### 题目

Given an unsorted array nums, reorder it such that nums[0] < nums[1] > nums[2] < nums[3]….

Example:

(1) Given nums = [1, 5, 1, 1, 6, 4], one possible answer is [1, 4, 1, 5, 1, 6].
(2) Given nums = [1, 3, 2, 2, 3, 1], one possible answer is [2, 3, 1, 3, 1, 2].


Note: You may assume all input has valid answer.

Follow Up: Can you do it in O(n) time and/or in-place with O(1) extra space?

### 先排序, $O(n\log_{}{n})$

[1,5,2,1,6,4]为例，排序以后得到[1,1,2,4,5,6]，以中位数为界把数组分为两半[1,1,2][4,5,6]

2,      1,      1
6,      5,      4
-------------------------
2,  6,  1,  5,  1,  4


#### 代码

class Solution {
public void wiggleSort(int[] nums) {
int[] copy = Arrays.copyOf(nums,nums.length);
Arrays.sort(copy);
int mid = (nums.length - 1) / 2;
for (int i = mid, j = 0; i >= 0; i--,j+=2) {
nums[j] = copy[i];
}
for (int i = nums.length-1, j = 1; i > mid; i--, j+=2) {
nums[j] = copy[i];
}
}
}


### 可以不排序，只需找到中位数，$O(n)$

[L1,M,S1,S2,L2,L3]


[S1,S2,M,L1,L2,L3]


[S1,S2]的相对顺序，[L1,L2,L3]的相对顺序不影响结果。
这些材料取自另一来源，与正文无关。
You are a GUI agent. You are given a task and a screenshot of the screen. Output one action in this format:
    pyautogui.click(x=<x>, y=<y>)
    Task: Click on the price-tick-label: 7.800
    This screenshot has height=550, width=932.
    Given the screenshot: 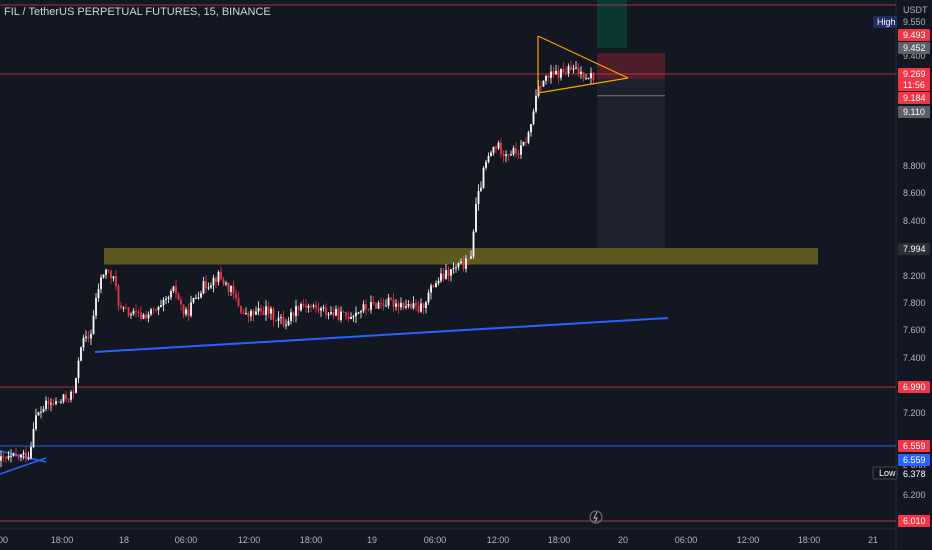 What is the action you would take?
    pyautogui.click(x=914, y=303)
    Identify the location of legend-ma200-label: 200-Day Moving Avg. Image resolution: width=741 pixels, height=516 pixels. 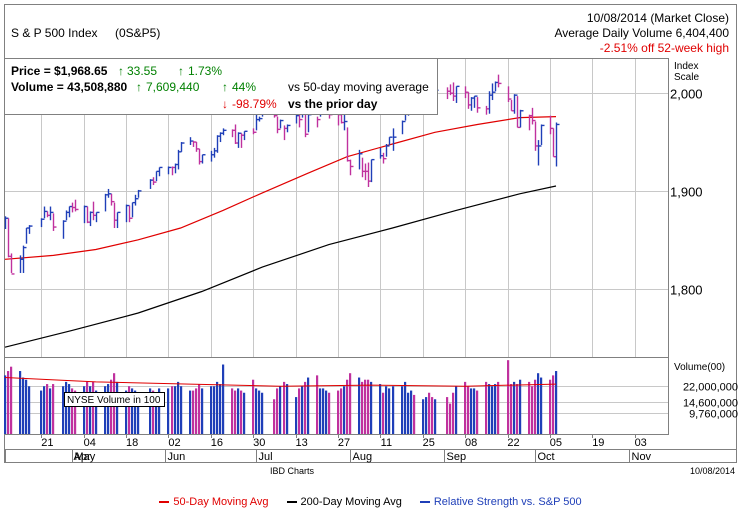
(351, 502).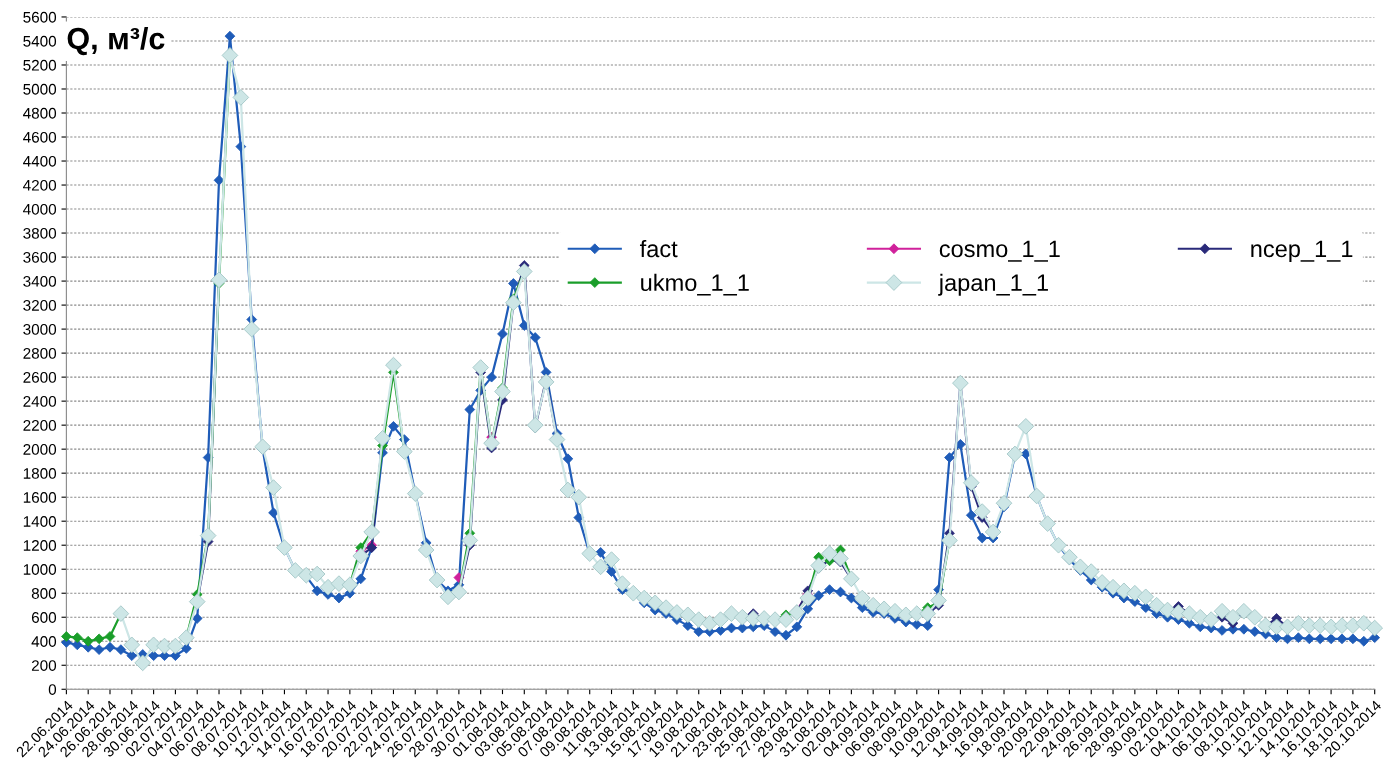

最后只要符合下面这个格式的插入都是合法的结果。

Index :       0   1   2   3   4   5
Small half:   M       S       S
Large half:       L       L       L


#### 代码

class Solution {
private int[] copy = new int[0];
public void wiggleSort(int[] nums) {
local(nums);
int midIndex = (nums.length - 1) / 2;
int mid = kthLargest(midIndex);
int even = 0;
for (int i = midIndex; i >= 0; i--) {
nums[even] = copy[i];
even += 2;
}
int odd = ((nums.length - 1) % 2 == 0)? nums.length - 2 : nums.length - 1;
for (int i = midIndex + 1; i < copy.length; i++) {
nums[odd] = copy[i];
odd -= 2;
}
}
private void local(int[] nums) {
copy = Arrays.copyOf(nums,nums.length);
}
private int kthLargest(int k) {
int[] pivot = new int[]{-1,-1};
int lo = 0, hi = copy.length-1;
while (true) {
pivot = threeWayPartition(lo,hi);
if (pivot[1] < k) {
lo = pivot[1] + 1;
} else if (pivot[0] > k) {
hi = pivot[0] - 1;
} else {
return copy[pivot[0]];
}
}
}
private int[] threeWayPartition(int lo, int hi) {
int pivot = copy[hi];
exch(lo,hi);
for (int i = lo + 1; i <= hi; ) {
int num = copy[i];
if (num < pivot) {
exch(lo++,i++);
} else if (num > pivot){
exch(hi--,i);
} else {
i++;
}
}
int[] res = new int[2];
res[0] = lo;
res[1] = hi;
return res;
}
private void exch(int x, int y) {
int temp = copy[x];
copy[x] = copy[y];
copy[y] = temp;
}
}